Here, although there is no question that the parent was seeking to obtain information about the student in order to plan for the student's educational programming (see Parent Ex. J at pp. 1-2, 10,  16-17, 31, 111), the parent failed to follow the process outlined in the IDEA and its implementing regulations for seeking an IEE.  While the district did not initiate an impartial hearing to defend its evaluations, there is no evidence that the parent requested an IEE prior to seeking the IEE in the due process complaint notice.

However, it is generally within an IHO's authority to order an IEE at public expense as part of an impartial hearing (34 CFR 300.502[d]; 8 NYCRR 200.5[g][2]; [j][3][viii]; Luo v. Roberts, 2016 WL 6831122, at *7 [E.D. Pa. Oct. 27, 2016] [noting that an IHO "is permitted, and in some cases required, to order an [IEE] at public expense"], on reconsideration in part, Luo v. Owen J. Roberts Sch. Dist., 2016 WL 6962547 [E.D. Pa. Nov. 28, 2016], aff'd, 2018 WL 2944340 [3d Cir. June 11, 2018]; Lyons v. Lower Merrion Sch. Dist., 2010 WL 8913276, at *3 [E.D. Pa. Dec. 14, 2010] [noting that the regulation "allows a hearing officer to order an IEE 'as part of' a larger process"]; see also S. Kingstown Sch. Comm. v. Joanna S., 2014 WL 197859, at *9 n.9 [D.R.I. Jan. 14, 2014] [acknowledging opinion that the regulation empowers hearing officers to solicit independent expert opinions but disagreeing that the regulation gives an IHO "the inherent power to make up remedies out of whole cloth"], aff'd, 773 F.3d 344 [1st Cir. 2014]).

Here, an independent neuropsychological evaluation was ordered by the IHO in an interim decision and the evaluation was conducted in May 2022 (Parent Ex. V).  Despite the parent's and district's arguments with respect to the correct process for requesting an IEE, the IHO acted within her broad authority, and correctly ordered the neuropsychological IEE to inform the hearing record.  Further, although the parent has the right to request an IEE if a child was not assessed in a particular area,[21] here, the neuropsychologist did not recommend further assessment of the student's auditory processing abilities (see Parent Ex. V).  In particular, according to the neuropsychologist the student's receptive language skills were "intact," he was able to adequately process information presented verbally, and he earned scores in the high average range on measures of his selective auditory attention and ability to sustain it (id. at pp. 8, 10).  With respect to assistive technology, the neuropsychological IEE does not specifically address or mention assistive technology, none of the evaluation/progress reports from the private neurologist, district school psychologist, private PROMPT speech therapy provider, or SEIT provider recommend an assistive technology assessment, and further none of the IEPs in the hearing record indicate a need for assistive technology devices or services (see Parent Exs. B; F; G; M; N; V; W; Parent Motion Ex. C).  Accordingly, the hearing record does not support reversing the IHO's determination rejecting the parent's request for   assistive technology and auditory processing IEEs.

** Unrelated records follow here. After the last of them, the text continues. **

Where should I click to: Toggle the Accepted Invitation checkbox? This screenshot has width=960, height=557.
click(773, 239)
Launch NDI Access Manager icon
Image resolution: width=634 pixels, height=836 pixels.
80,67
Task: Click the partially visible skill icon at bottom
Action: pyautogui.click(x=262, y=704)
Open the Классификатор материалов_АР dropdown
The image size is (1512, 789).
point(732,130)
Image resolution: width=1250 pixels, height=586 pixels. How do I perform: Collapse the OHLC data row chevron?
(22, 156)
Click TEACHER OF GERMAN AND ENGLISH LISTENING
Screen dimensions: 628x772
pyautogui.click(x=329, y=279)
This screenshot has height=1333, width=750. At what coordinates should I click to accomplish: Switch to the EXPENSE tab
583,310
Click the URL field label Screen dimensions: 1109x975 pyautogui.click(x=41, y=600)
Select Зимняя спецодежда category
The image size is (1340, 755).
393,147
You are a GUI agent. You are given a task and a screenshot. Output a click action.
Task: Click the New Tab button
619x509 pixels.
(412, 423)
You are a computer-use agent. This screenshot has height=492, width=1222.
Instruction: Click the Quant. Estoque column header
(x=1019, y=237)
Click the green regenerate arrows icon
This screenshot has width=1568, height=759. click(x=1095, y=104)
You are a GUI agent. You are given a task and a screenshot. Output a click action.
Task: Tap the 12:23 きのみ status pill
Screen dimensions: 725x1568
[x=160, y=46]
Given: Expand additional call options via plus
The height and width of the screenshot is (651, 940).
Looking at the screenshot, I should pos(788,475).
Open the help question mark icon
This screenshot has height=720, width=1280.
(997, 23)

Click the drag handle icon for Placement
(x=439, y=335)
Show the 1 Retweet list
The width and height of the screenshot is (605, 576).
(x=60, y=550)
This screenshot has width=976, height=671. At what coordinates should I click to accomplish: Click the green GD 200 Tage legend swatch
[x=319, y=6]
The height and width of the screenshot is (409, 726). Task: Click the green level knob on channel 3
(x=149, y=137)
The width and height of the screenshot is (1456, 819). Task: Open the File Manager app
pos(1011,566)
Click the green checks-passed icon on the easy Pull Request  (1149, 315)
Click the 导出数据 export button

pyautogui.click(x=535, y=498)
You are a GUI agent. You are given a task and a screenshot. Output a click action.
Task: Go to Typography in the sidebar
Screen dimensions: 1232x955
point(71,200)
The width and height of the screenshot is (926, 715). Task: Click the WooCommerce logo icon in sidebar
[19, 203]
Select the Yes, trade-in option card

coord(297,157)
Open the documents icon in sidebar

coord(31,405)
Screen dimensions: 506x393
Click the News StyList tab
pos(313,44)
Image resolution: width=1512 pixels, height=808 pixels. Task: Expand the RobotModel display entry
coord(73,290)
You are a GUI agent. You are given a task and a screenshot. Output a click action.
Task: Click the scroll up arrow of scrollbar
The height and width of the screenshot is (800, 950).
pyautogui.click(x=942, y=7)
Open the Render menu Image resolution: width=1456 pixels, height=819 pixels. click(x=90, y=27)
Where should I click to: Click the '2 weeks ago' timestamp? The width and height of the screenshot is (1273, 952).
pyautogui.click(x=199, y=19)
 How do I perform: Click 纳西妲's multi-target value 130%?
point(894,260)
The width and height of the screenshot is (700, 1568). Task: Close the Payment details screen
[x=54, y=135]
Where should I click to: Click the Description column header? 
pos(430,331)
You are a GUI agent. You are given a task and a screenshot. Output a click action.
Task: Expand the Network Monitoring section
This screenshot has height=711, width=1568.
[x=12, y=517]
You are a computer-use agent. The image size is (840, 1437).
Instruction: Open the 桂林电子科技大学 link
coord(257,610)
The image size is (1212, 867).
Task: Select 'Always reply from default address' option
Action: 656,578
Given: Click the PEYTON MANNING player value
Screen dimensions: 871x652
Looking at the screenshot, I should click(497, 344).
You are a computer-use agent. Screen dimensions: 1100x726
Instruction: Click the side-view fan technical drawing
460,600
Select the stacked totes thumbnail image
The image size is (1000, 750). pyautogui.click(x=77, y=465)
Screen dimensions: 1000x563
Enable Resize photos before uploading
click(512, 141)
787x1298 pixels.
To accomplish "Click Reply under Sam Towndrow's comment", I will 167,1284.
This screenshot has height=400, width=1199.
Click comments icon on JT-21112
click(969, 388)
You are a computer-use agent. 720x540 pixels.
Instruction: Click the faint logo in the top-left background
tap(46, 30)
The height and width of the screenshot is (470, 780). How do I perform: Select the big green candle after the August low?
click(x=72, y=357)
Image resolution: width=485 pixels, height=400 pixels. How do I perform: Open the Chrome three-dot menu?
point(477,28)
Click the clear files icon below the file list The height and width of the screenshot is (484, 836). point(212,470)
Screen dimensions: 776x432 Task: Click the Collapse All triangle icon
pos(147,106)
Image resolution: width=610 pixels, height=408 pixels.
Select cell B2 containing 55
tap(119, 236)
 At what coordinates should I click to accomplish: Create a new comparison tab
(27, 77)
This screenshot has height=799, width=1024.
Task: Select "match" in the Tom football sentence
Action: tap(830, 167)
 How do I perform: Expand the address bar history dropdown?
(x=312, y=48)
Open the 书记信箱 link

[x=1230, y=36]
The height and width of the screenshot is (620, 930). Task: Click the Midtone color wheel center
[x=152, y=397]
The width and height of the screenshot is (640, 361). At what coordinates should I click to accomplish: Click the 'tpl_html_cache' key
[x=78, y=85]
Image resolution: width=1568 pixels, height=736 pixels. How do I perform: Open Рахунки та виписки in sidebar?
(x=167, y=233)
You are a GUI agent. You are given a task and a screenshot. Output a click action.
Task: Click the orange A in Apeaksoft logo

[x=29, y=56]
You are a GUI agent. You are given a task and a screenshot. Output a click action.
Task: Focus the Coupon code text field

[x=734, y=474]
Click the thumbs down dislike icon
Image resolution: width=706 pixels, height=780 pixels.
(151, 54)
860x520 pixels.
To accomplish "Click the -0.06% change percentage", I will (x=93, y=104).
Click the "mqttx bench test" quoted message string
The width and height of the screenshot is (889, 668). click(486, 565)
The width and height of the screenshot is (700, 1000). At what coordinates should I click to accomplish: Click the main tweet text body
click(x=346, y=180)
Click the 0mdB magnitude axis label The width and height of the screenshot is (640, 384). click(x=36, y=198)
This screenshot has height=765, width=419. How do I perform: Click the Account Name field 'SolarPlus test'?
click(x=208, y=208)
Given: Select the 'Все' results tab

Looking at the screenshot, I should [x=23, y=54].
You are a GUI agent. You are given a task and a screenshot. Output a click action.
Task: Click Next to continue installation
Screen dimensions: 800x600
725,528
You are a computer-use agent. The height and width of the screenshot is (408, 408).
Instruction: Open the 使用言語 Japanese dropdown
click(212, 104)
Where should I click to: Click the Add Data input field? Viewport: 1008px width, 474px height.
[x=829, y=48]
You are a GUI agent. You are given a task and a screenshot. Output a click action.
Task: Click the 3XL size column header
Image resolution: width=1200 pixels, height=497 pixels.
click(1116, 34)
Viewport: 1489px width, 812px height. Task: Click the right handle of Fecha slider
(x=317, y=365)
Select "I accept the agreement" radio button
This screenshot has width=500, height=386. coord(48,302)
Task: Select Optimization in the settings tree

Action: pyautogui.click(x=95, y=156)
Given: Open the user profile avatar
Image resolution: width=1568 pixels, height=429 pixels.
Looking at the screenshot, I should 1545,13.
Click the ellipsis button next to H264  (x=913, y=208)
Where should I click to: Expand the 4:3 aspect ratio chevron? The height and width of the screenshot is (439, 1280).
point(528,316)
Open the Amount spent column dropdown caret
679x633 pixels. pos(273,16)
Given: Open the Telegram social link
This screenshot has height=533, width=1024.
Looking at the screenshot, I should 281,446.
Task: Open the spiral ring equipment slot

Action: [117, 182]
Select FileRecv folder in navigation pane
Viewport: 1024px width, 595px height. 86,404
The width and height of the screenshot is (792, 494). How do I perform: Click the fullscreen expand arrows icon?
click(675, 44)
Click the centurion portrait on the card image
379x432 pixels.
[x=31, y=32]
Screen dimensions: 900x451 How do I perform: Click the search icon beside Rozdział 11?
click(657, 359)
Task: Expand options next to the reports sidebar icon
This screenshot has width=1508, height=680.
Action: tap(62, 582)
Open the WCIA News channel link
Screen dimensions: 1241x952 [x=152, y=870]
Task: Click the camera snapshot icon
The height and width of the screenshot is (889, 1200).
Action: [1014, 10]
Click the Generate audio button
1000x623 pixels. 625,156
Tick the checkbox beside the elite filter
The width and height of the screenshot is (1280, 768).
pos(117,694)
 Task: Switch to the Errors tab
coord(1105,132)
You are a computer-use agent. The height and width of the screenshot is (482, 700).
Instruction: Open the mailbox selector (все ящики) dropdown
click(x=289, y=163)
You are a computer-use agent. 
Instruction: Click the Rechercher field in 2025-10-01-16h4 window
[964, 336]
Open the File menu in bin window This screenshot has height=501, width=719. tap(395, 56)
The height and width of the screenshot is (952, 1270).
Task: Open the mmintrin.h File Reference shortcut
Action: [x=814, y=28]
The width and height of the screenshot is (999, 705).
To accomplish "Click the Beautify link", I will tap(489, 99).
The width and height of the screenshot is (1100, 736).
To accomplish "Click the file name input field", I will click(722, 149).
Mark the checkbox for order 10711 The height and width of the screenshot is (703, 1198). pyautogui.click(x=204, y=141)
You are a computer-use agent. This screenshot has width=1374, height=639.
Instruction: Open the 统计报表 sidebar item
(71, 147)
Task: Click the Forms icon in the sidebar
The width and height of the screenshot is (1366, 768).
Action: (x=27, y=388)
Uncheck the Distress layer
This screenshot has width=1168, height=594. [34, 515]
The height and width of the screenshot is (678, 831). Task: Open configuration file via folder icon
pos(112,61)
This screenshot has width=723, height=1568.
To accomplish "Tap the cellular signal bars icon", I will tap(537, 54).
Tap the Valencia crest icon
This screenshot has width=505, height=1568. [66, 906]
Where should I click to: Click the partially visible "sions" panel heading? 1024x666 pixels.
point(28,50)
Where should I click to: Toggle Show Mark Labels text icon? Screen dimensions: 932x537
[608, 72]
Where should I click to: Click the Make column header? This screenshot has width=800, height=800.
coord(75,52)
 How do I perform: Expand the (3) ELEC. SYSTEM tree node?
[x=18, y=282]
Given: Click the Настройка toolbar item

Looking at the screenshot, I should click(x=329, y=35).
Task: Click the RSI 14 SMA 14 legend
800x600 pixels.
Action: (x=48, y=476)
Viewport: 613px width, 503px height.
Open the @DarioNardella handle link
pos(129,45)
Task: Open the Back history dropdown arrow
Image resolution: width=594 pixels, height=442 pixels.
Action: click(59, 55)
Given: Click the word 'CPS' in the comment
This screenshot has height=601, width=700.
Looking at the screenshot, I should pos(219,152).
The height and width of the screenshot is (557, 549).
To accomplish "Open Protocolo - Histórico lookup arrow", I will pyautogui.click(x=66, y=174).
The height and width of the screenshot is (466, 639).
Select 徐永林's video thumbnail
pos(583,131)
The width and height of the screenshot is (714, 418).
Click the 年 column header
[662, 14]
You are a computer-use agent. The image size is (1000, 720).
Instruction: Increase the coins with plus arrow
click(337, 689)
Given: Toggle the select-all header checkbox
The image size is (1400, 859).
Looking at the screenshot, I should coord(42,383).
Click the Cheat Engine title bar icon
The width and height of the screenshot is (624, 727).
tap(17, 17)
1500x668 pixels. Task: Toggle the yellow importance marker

The parent also argues that the IHO erred in placing a rate cap of $1,500 on the IEE in the areas of OT and PT as there was no evidence to support the cap and this determination should be reversed in favor of the assessments being conducted at market rate.  I agree.

Regarding the issue of the maximum reimbursement rate, when a parent requests an IEE, the district must provide the parent with a list of independent evaluators from whom the parent can obtain an IEE, as well as the district's criteria applicable to IEEs should the parents wish to obtain evaluations from individuals who are not on the list (Educ. Law § 4402[3]; 34 CFR 300.502[a][2]; [e]; 8 NYCRR 200.5[g][1][i], [ii]; see Letter to Parker, 41 IDELR 155 [OSEP 2004]).  The criteria under which the publicly-funded IEE is obtained, including the location of the evaluation and the qualifications of the independent evaluator, must be the same as the criteria that the public agency uses when it initiates an evaluation (34 CFR 300.502[e][1]; 8 NYCRR 200.5[g][1][ii]; see Letter to Anonymous, 103 LRP 22731 [OSEP 2002]).  If the district has a policy regarding reimbursement rates for IEEs, it may apply such policy to the amounts it reimburses the parent for the private evaluations (34 CFR 300.502[e][1]; see Individual Educational Evaluation, 71 Fed. Reg. 46689-90 [Aug. 14, 2006]).  The district may also establish maximum allowable charges for specific tests to avoid unreasonable charges for IEEs (see Letter to Anonymous, 103 LRP 22731 [OSEP 2002]).  When enforcing reasonable cost containment criteria, the district must allow parents the opportunity to demonstrate that "unique circumstances" justify an IEE that does not fall within the district's cost criteria (id.; Individual Educational Evaluation, 71 Fed. Reg. 46689-90 [Aug. 14, 2006]).  Here, although the traditional process for obtaining an IEE was not followed, the IHO ordered the IEE as part of her discretion and the district had the opportunity to present a cost-containment policy if it wanted the cost of the IEE to be limited; however, the district did not offer its cost-containment policies into evidence and so there is no reason to limit the reimbursement rate for the OT and PT evaluations.  Accordingly, I will reverse the IHO's rate cap of $1,500 on each of the evaluations and award reimbursement at a reasonable market rate.

VII. Conclusion

Having determined that the evidence in the hearing record supports the IHO's determinations, except to the extent that the IHO found the parent's unilateral placement was inappropriate and equitable considerations weighed against reimbursement for the 2021-22 school year, capped the amount and period of missed pendency services to be awarded, and limited reimbursement for the OT and PT evaluations ordered as part of an IEE, thereby warranting modifications of those portions of the IHO decision, the necessary inquiry is at an end.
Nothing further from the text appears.